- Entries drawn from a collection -
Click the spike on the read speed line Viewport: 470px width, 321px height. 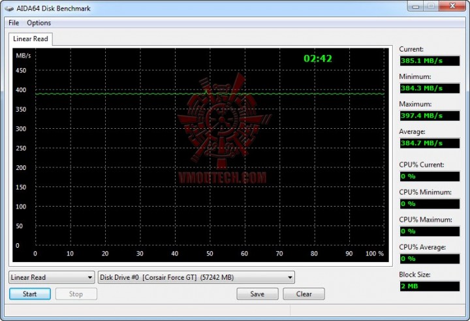[206, 91]
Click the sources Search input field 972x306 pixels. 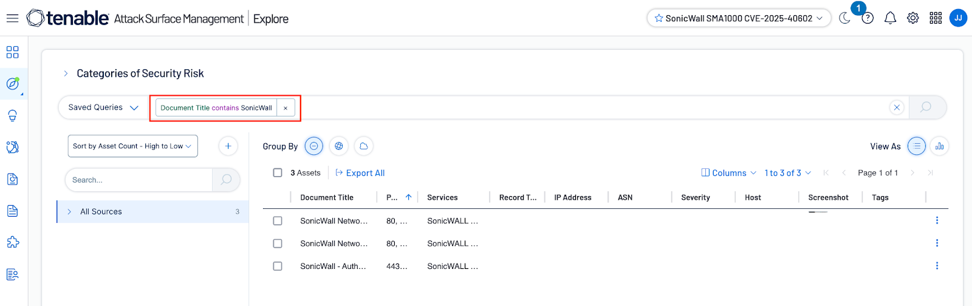(139, 180)
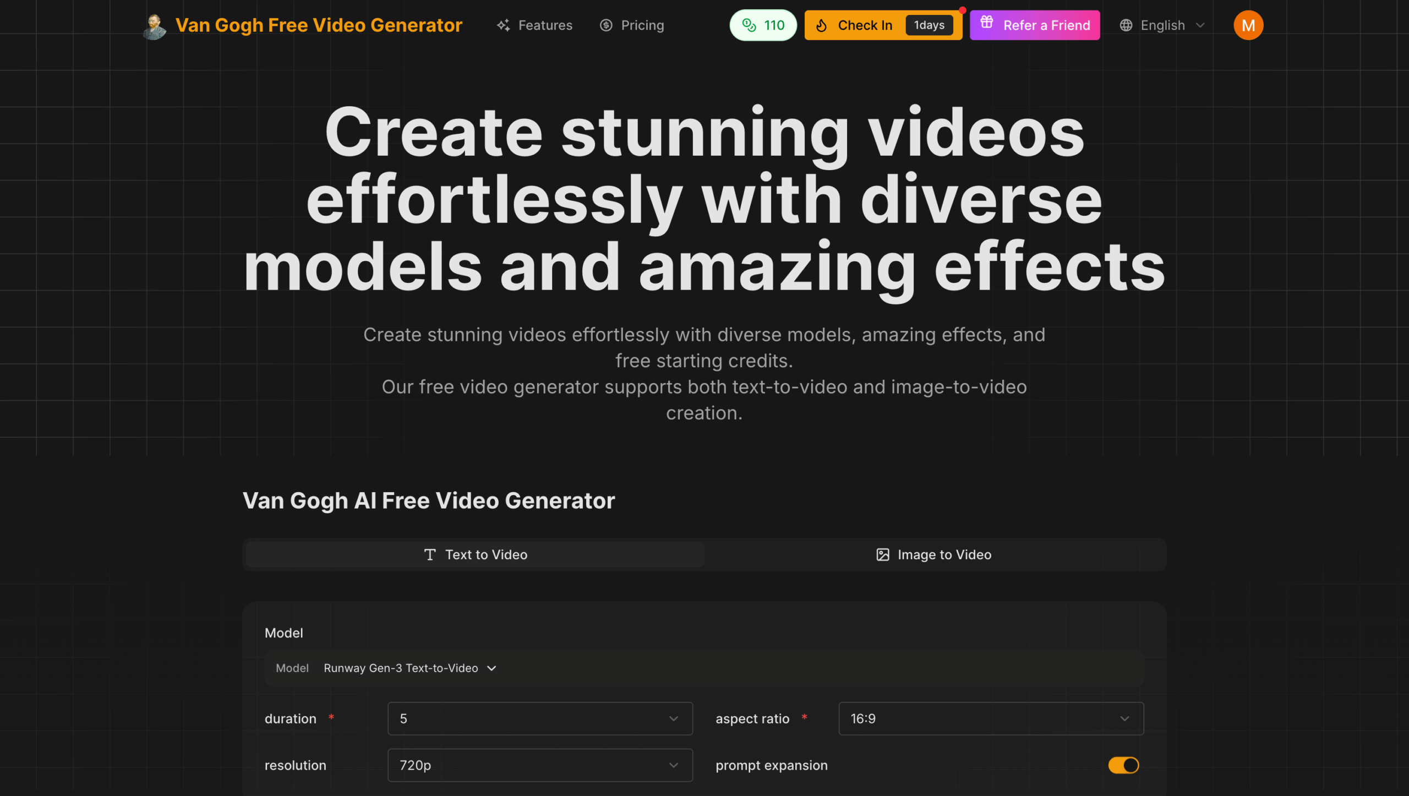
Task: Click the dollar icon beside Pricing
Action: coord(605,25)

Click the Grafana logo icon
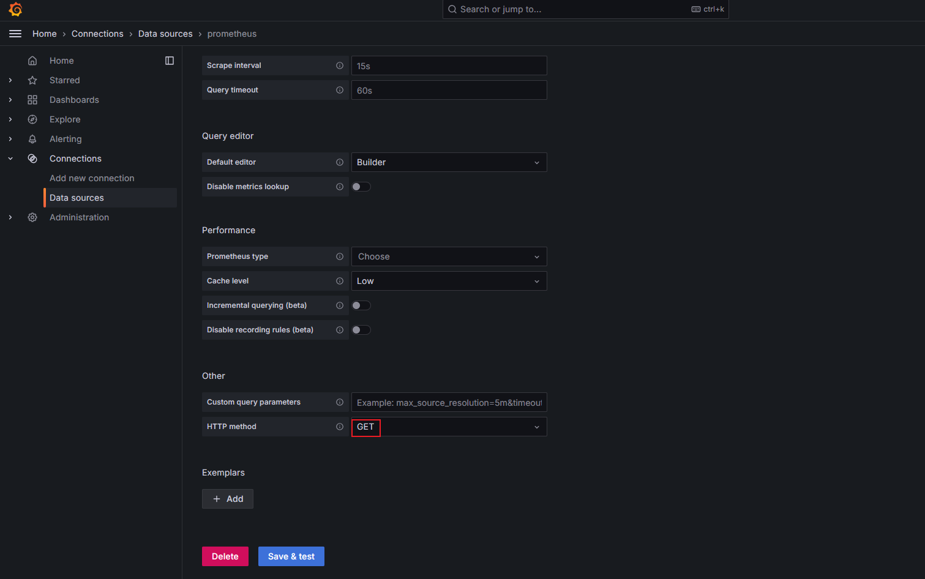15,9
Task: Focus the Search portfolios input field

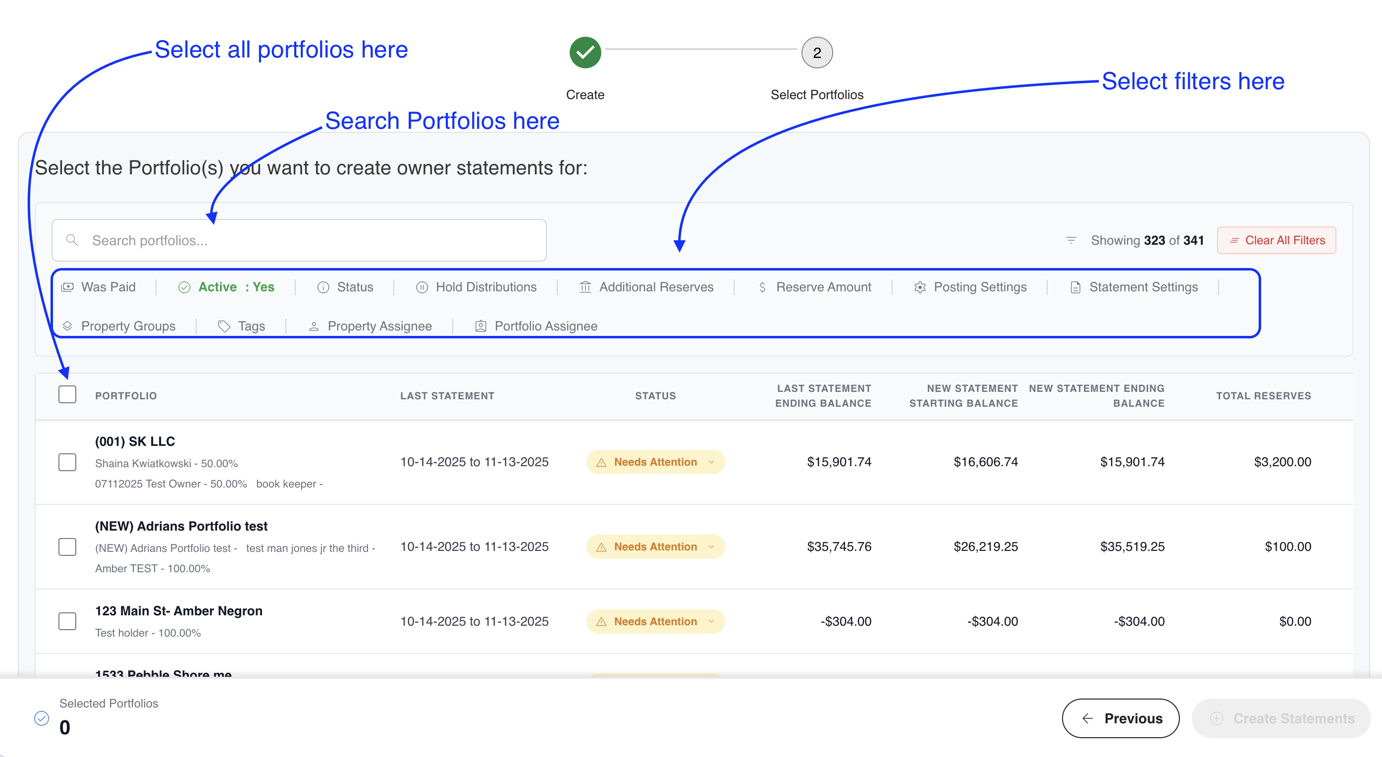Action: 299,240
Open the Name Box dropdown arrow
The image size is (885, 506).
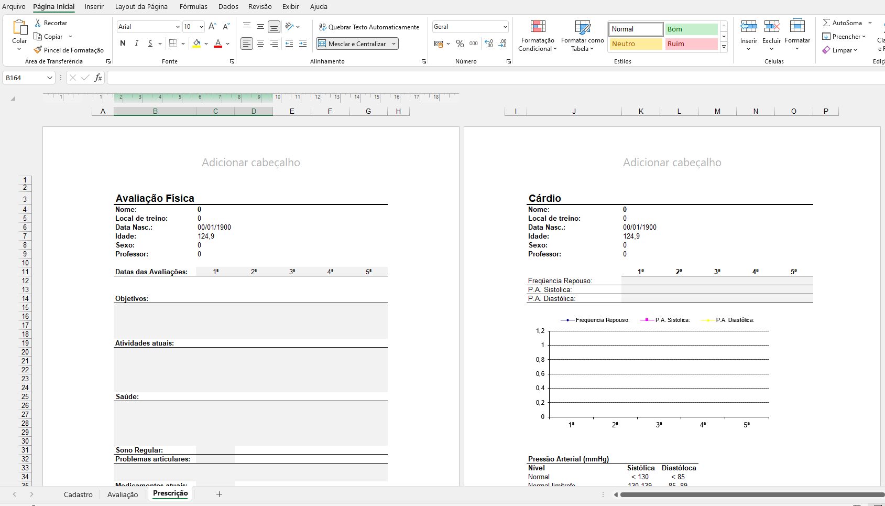pos(50,78)
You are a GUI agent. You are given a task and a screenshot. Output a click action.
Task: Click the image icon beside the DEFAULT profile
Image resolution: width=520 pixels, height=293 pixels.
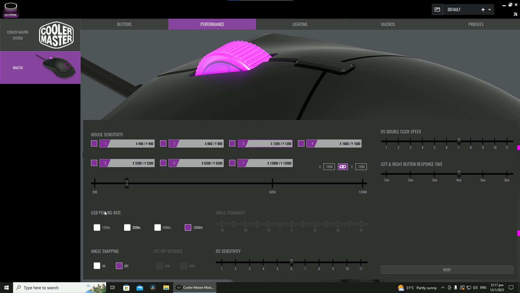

- Work to be completed -
Render everything from the line containing "Task: Focus the Search portfolios input field" down to the end of the data as a Markdown table with the columns Row and Line, numbering each row and skipping blank lines. Leave the pictures out of the table.

- Written answer -
| Row | Line |
|---|---|
| 1 | Task: Focus the Search portfolios input field |
| 2 | Action: 299,240 |
| 3 | Open the Name Box dropdown arrow |
| 4 | The image size is (885, 506). |
| 5 | pos(50,78) |
| 6 | You are a GUI agent. You are given a task and a screenshot. Output a click action. |
| 7 | Task: Click the image icon beside the DEFAULT profile |
| 8 | Image resolution: width=520 pixels, height=293 pixels. |